In June 2006 I received a gift from a secret admirer. It was a box containing four books, sent to me, according to the delivery advice note, as "A gift from Mr Daniel Lindsay". As I don't think I know anyone by this name and a check of my email archives don't turn up anyone with this name ever contacting me, the identity of Mr Lindsay must remain a mystery for the time being. Here are my comments about two of these books. I should like to point out that these two books fell into the very exclusive category of books which I could not force myself to finish reading.

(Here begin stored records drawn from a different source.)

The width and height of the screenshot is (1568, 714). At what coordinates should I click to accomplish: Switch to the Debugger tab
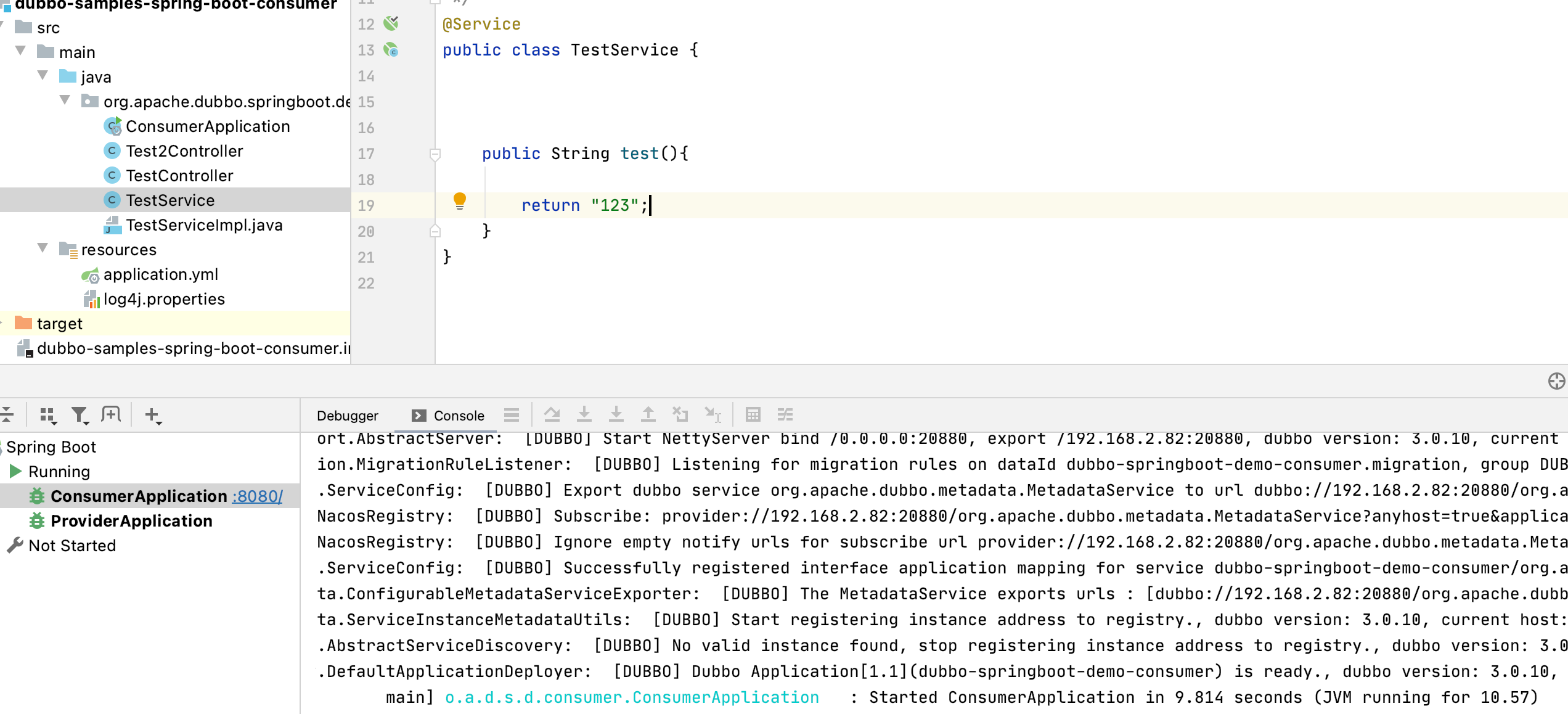(x=347, y=416)
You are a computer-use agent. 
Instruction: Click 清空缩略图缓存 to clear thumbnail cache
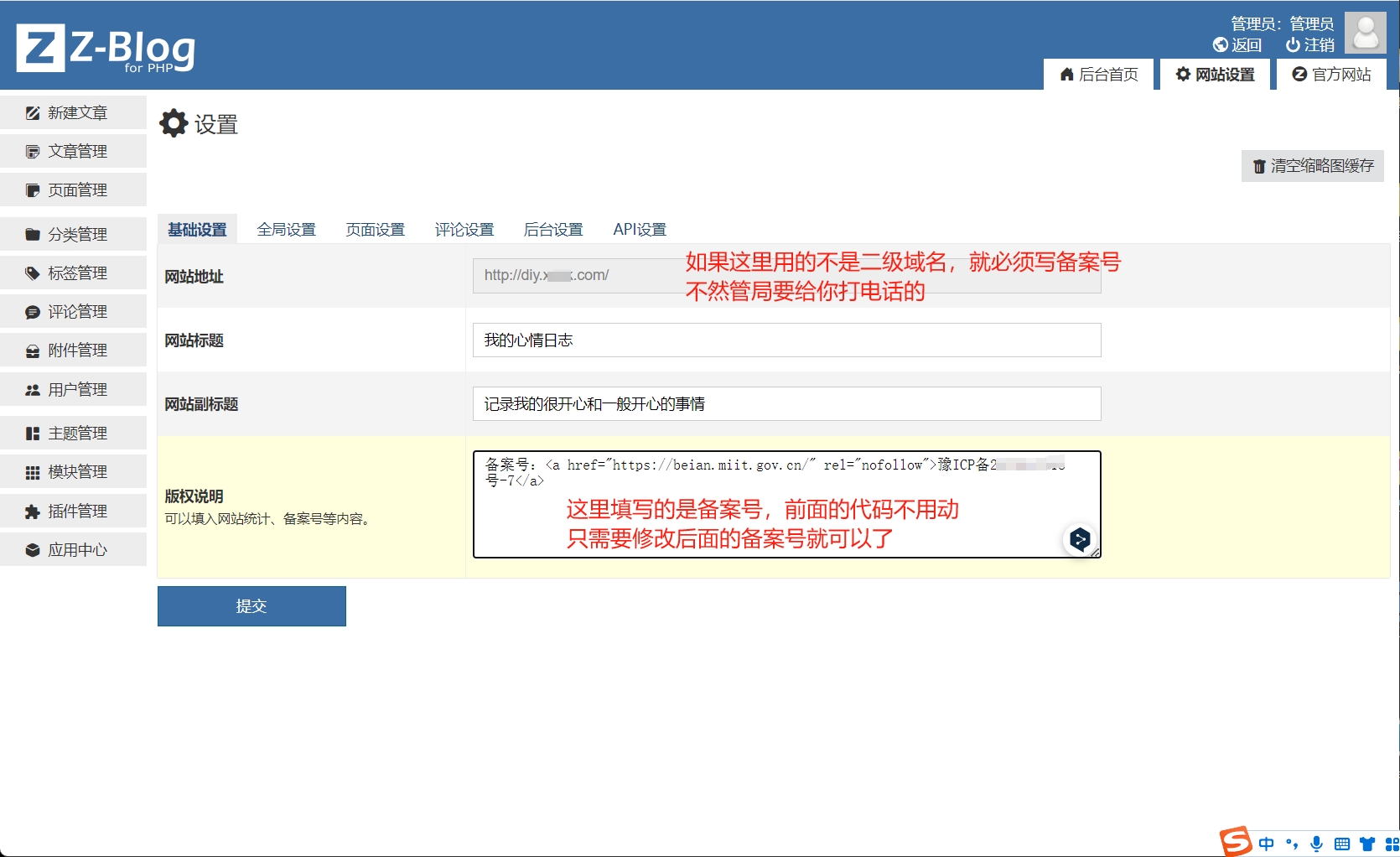[x=1312, y=165]
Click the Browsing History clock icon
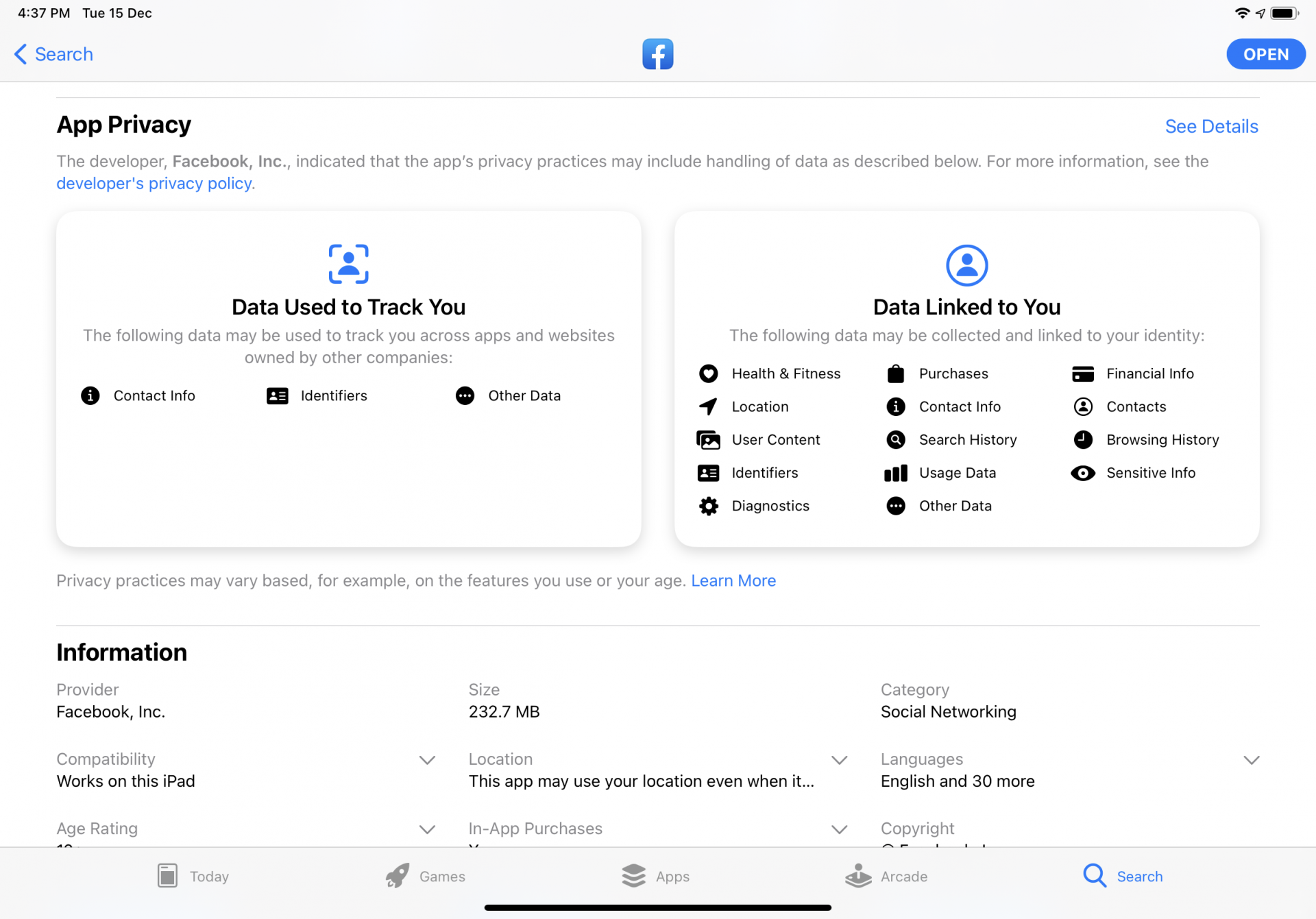Viewport: 1316px width, 919px height. 1083,439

The Case for ChristThe Case for Christ starts off by saying that it is going to examine the evidence for the existence of Jesus and the authenticity of the Gospels, but it soon turns into a series of statements by scholars who each seem to know a particular truth, who claim to be supported by all other biblical scholars, but who seem paradoxically to be at odds with all other biblical scholars. Statements about the authorship and dating of the gospels seem to contradict what most scholars say, but that doesn't stop the people interviewed in this book from claiming full support from the academic community. There are inconsistencies between what these experts have to say, but these are ignored, and the main form of evidence for the accuracy of the gospel stories is that the stories appear in the gospels. Fundamentalism at its best. One uniting factor is a virulent hatred of the Jesus Seminar, a cooperative project which started about 20 years ago and brought together hundreds of New Testament scholars to examine the stories about Jesus and judge their veracity. The Seminar decided that Jesus existed but that many of the things he is reported to have done or said cannot be confirmed. This was not good enough for the fundamentalists interviewed by Strobel – if it is in the Bible, it must be true. (I wonder how much of their animosity comes from the fact that none of them were invited to take part in the seminars.)

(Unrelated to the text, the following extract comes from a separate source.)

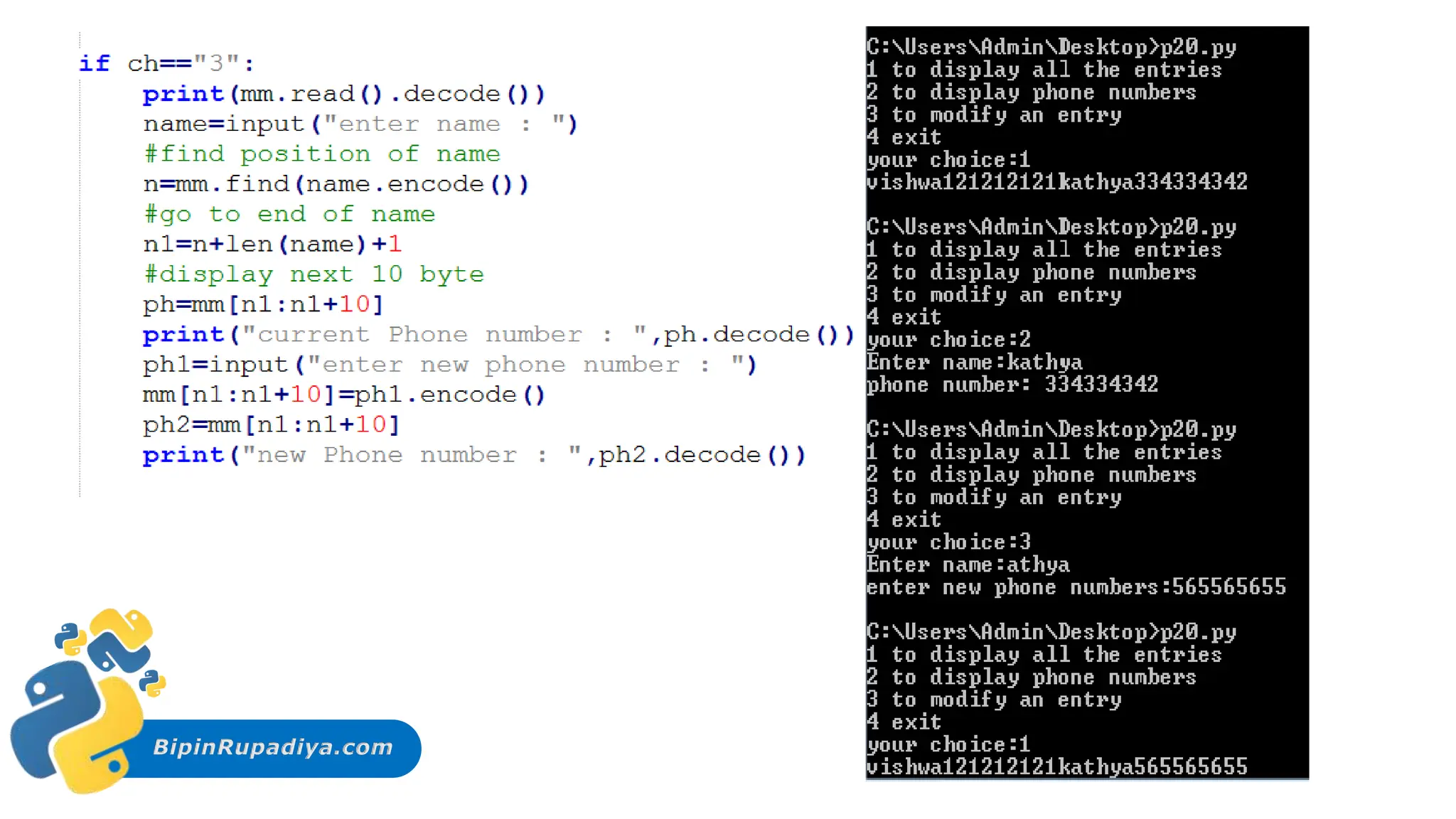1456x819 pixels.
Task: Click 'your choice:2' in the terminal
Action: point(948,340)

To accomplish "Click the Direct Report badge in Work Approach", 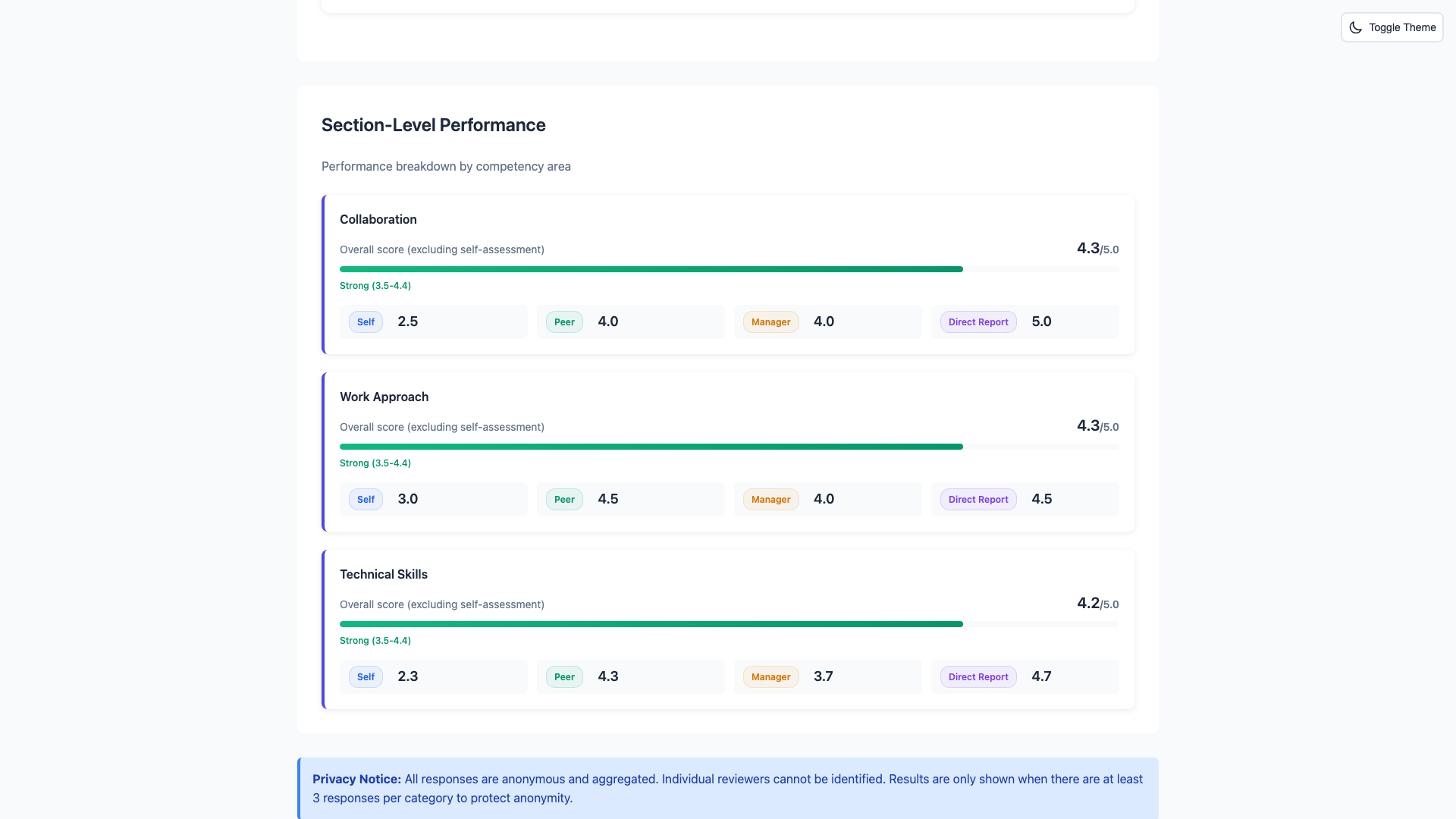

The Case for a CreatorStrobel's style of reporting the interviews is extremely irritating, as he tries to describe all the minutiae of coffee drinking, smiling, raising eyebrows, and other such pieces of irrelevance. This wasn't enough to make me give up reading, however, but I had to stop when one of the interviewees started ranting about atheists, liberals and left-wingers. This was a man whose mind could not be changed with a brain transplant, and the trend of the book suggested that later interviews were going to be even more useless.

The Case for a Creator also starts off by claiming that it is going to chronicle a dispassionate search for facts, and again takes the form of a series of interviews with experts. I didn't get as far into this book because I just simply got sick of the adjective "atheist" being applied to anyone who might have a positive view of evolution, but what made me finally give up was the realisation that all the interviewees were going to be either from the Discovery Institute or fully supportive of its deceptive attempts to disguise creationism as science. One good point, however, is that nobody interviewed for this book can claim in the future that their opposition to evolution is not based on religion.

I cannot see who these books benefit except Strobel and his publishers. There is nothing in them that would cause a non-believer to have any doubt at all, and they must be an embarrassment to any real believer who takes their religion seriously. The amount of deception and sophistry in the defence of God must also be an irritation to Him if He exists. I am glad that I got these books for nothing, but even then I paid many times what they are worth.